>>>>>

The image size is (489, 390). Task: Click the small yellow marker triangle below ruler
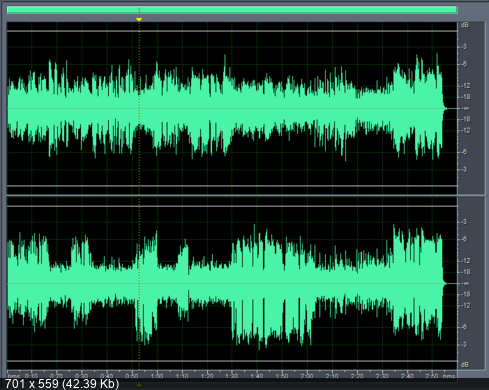click(139, 385)
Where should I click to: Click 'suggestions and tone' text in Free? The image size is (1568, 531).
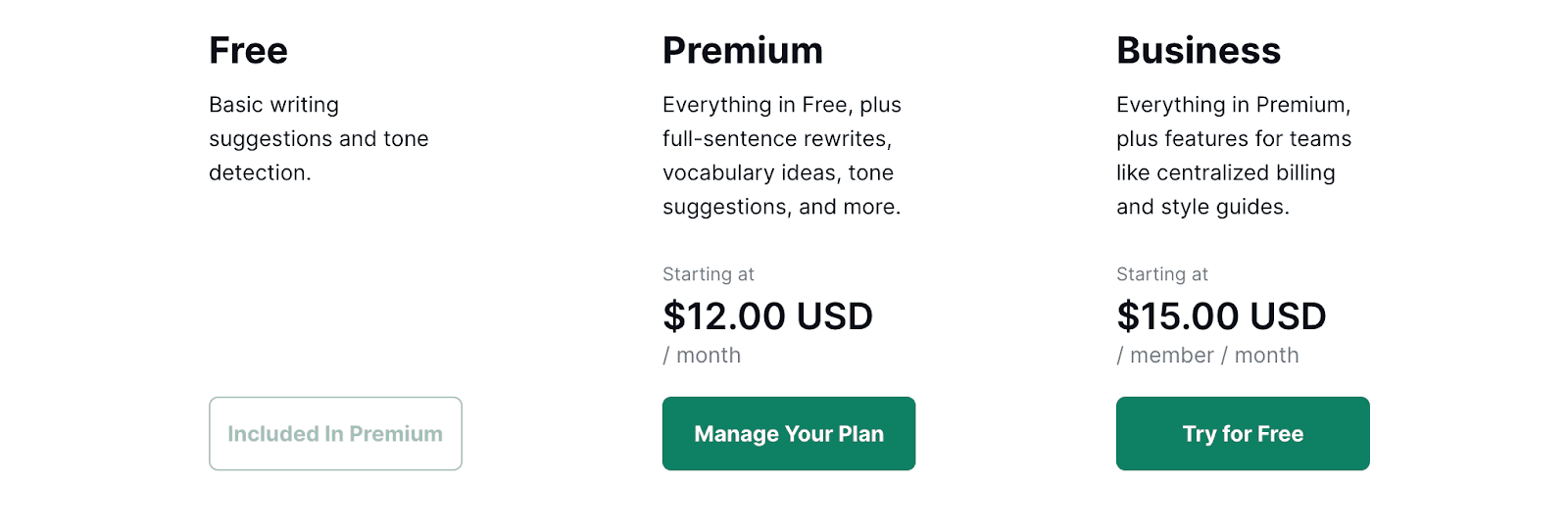318,139
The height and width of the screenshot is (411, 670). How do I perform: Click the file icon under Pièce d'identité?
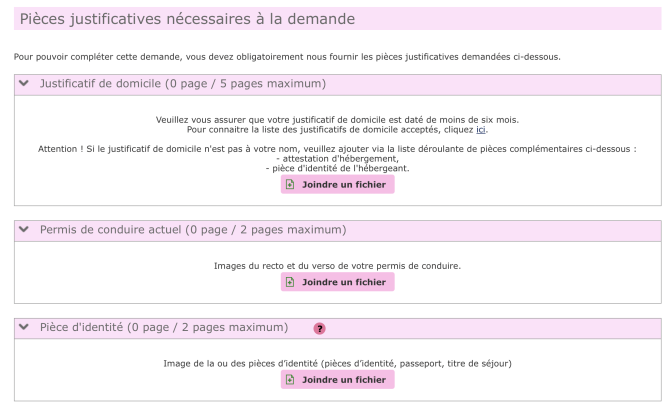(x=291, y=380)
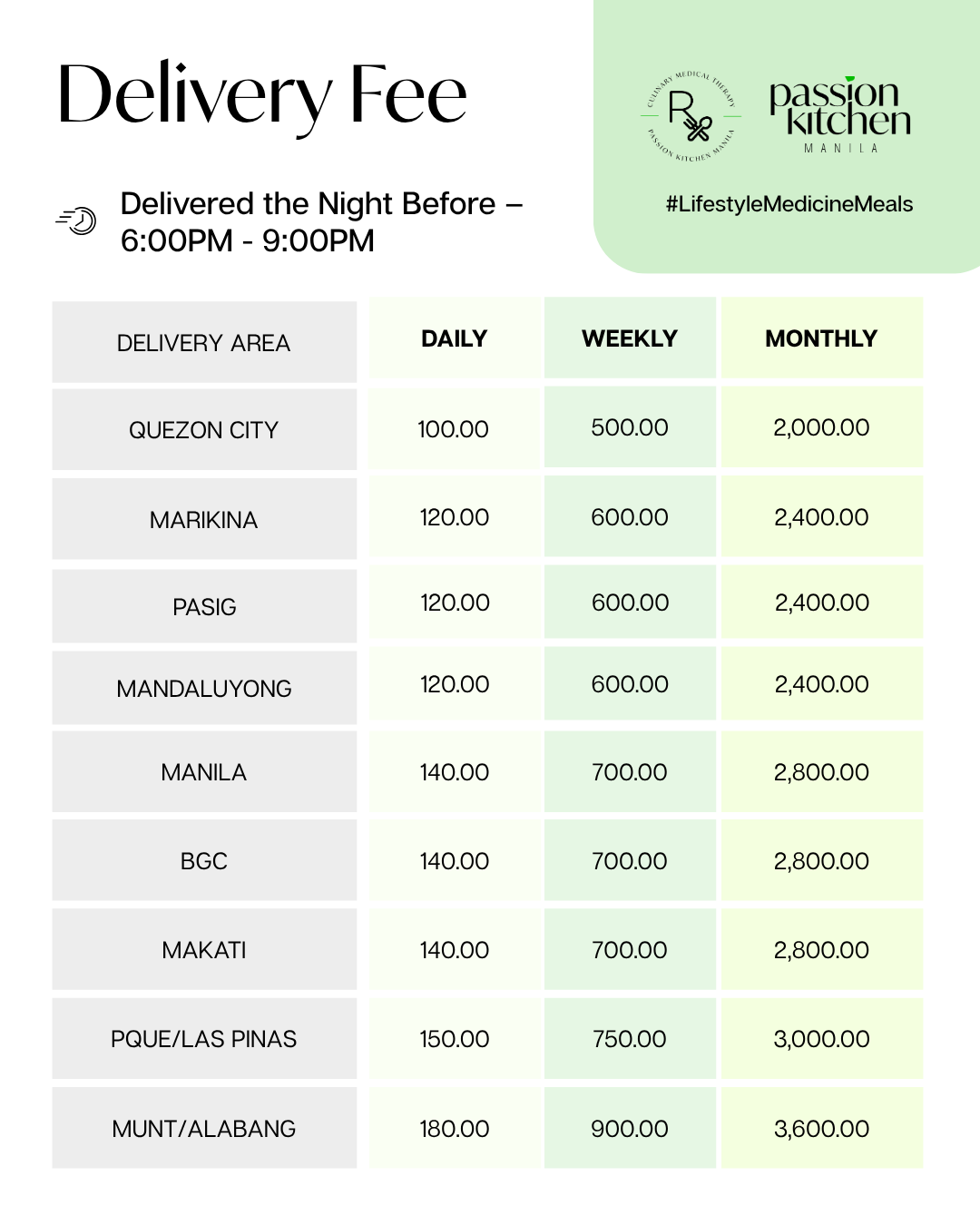Click the Rx Culinary Medical Therapy logo

tap(691, 117)
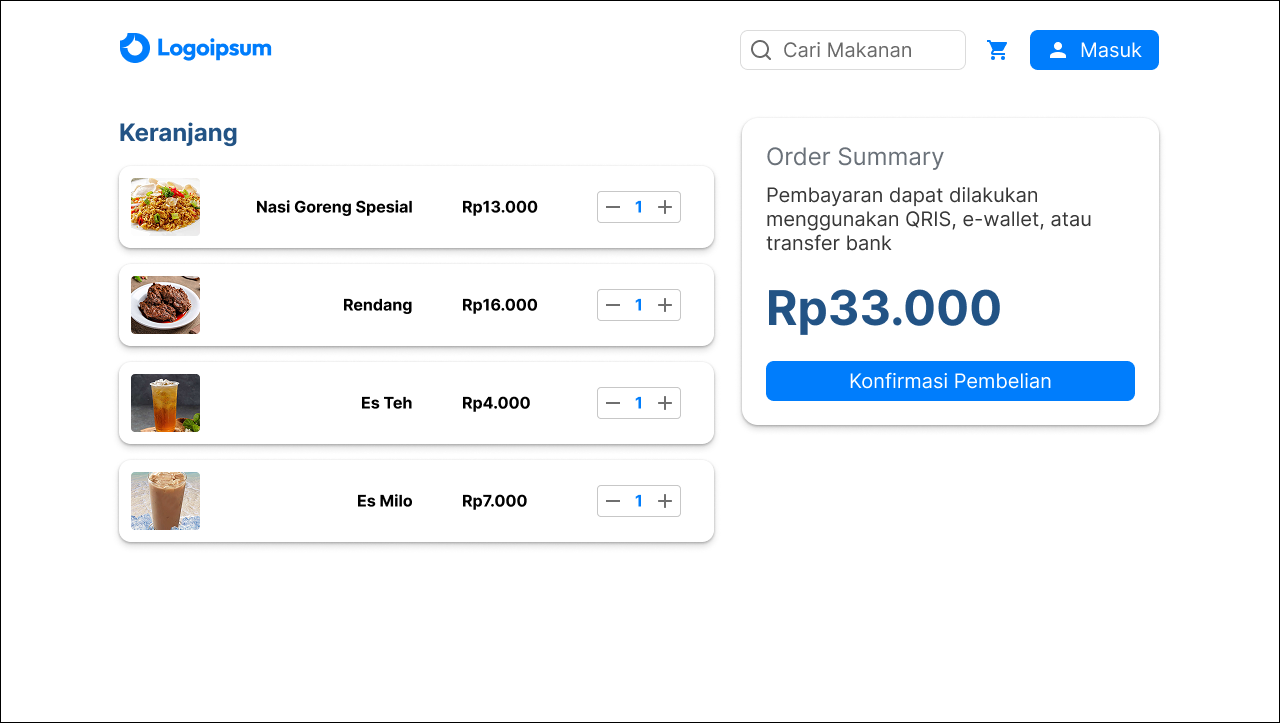Click the Rendang food image

click(x=165, y=305)
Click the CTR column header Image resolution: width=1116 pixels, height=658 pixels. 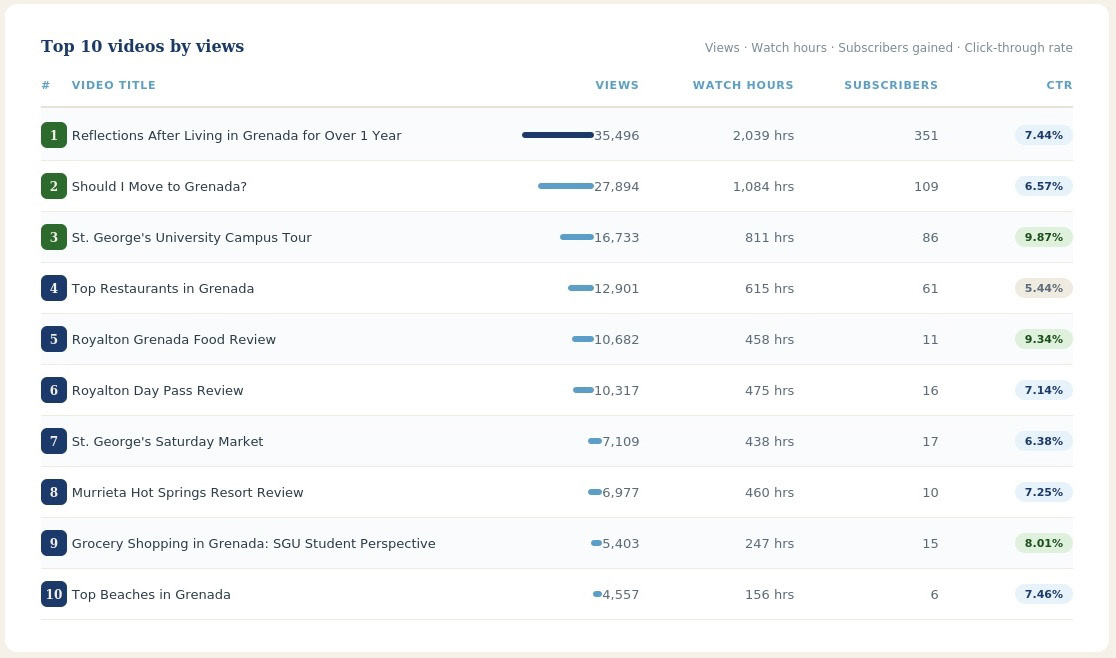1059,85
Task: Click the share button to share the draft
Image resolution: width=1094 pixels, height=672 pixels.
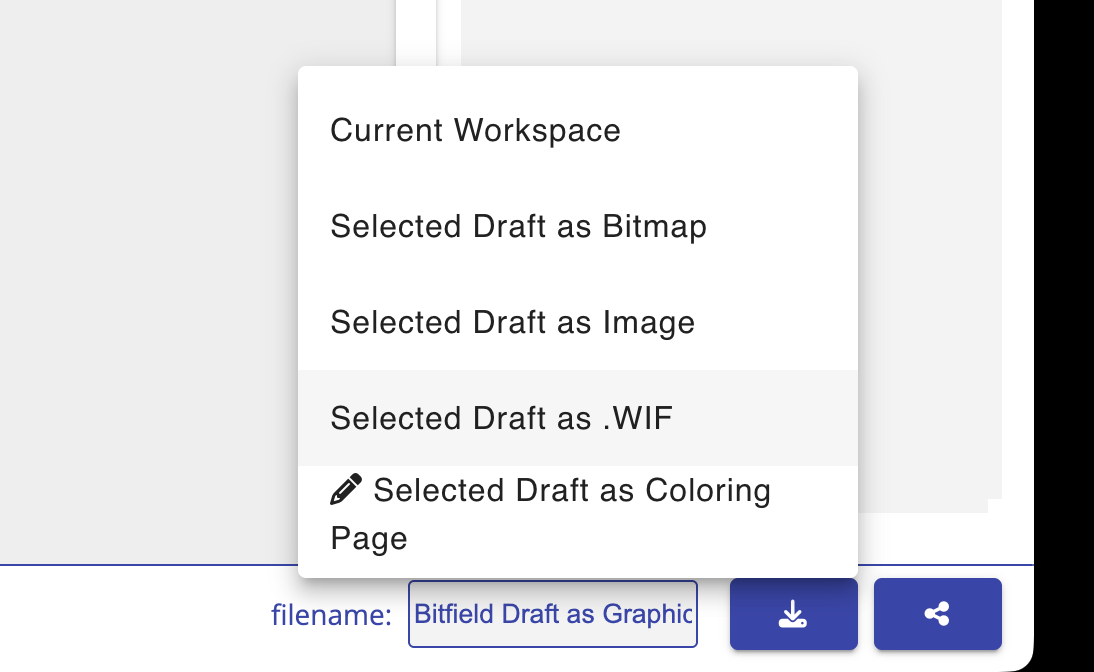Action: (x=937, y=614)
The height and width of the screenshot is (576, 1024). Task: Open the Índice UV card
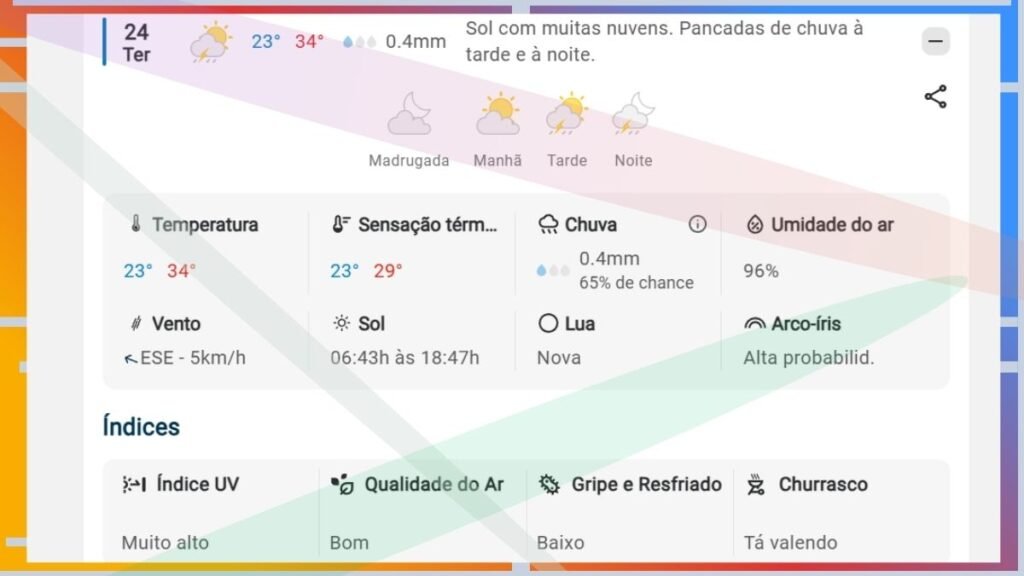point(211,512)
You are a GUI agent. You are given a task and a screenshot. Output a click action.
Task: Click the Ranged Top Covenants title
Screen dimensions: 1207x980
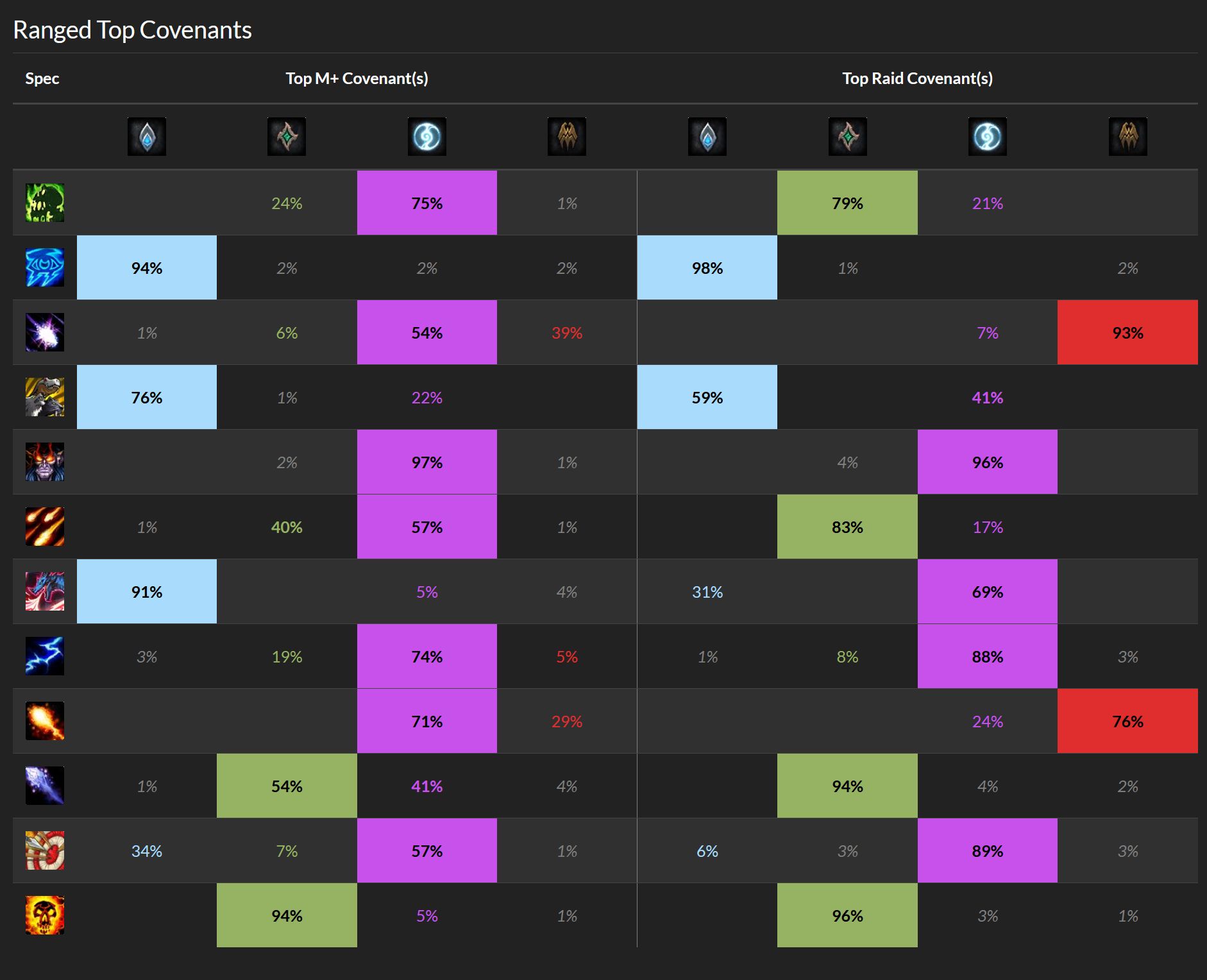tap(132, 30)
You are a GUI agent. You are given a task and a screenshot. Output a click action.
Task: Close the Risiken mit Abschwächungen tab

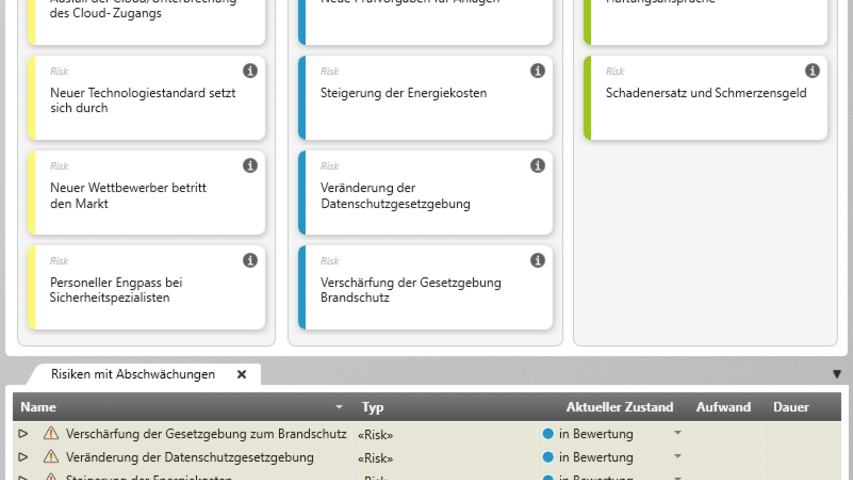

<<<<<

Only the lines from the one with "The height and width of the screenshot is (576, 1024)." through the final line of the entries above should be transcribed, exactly and without pictures.

The height and width of the screenshot is (576, 1024). Task: Open the Índice UV card
point(211,512)
You are a GUI agent. You are given a task and a screenshot. Output a click action.
Task: Click the Ranged Top Covenants title
Screen dimensions: 1207x980
tap(132, 30)
You are a GUI agent. You are given a task and a screenshot. Output a click action.
Task: Close the Risiken mit Abschwächungen tab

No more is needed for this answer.